Quantitative Determination of Indole‐3‐Acetaldehyde. II.

The method by Larsen and Klungsöyr (1964) for the quantitative determination of indole‐3‐acetaldehyde (IAAld) was modified for the purpose of eliminating the need for filtration after oxidation of the IAAld to indole‐3‐acetic acid (IAA). The essentials of the modified method are as follows: Samples of IAAld or IAA containing 0.015 to 0.15 μmol (ca. 2.5 to 25 μg) dissolved in peroxide‐free ether are evaporated to dryness and redissolved in 1.5 ml 0.02 M Ag2SO4. The oxidation is carried out in dim light by adding 0.5 ml 0.12 N NaOH. After 1.5 min, 2 ml of a modified Salkowski reagent are added.

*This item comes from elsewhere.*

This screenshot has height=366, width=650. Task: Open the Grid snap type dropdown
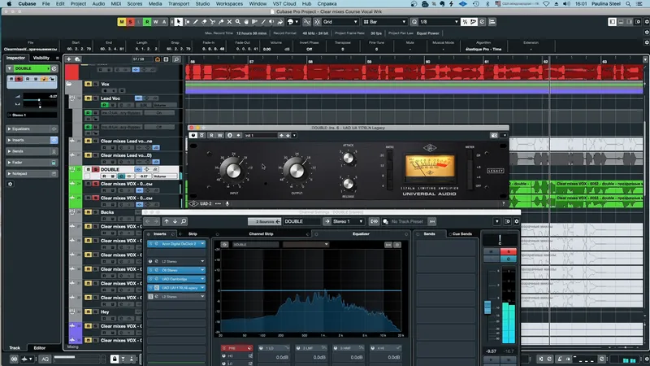340,22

The optical density at 525 nm is read on a spectrophotometer after 75 min. The modified Salkowski reagent consists of 100 ml 0.05 M Fe2(SO4)3 in 1.5 N H2SO4; 240 ml H2O; and 160 ml cone. H2SO4 (sp. gr. 1.84). O.D. readings are identical for equal samples of IAAld and IAA (the latter used as a standard) up to 0.08 μmol (O.D. = 0.32). Larger quantities of IAAld may be determined when using pure IAAld as a standard, but at 0.20 μmol the O.D. for IAAld is lower than for IAA (0.69 as against 0.72). Indole‐3‐acetonitrile, tryptophol, indole‐3‐carboxylic acid, and indole‐3‐aldehyde all give O.D. values lower than 0.1 when tested at 0.20 μmol under the same conditions as described for IAAld and IAA.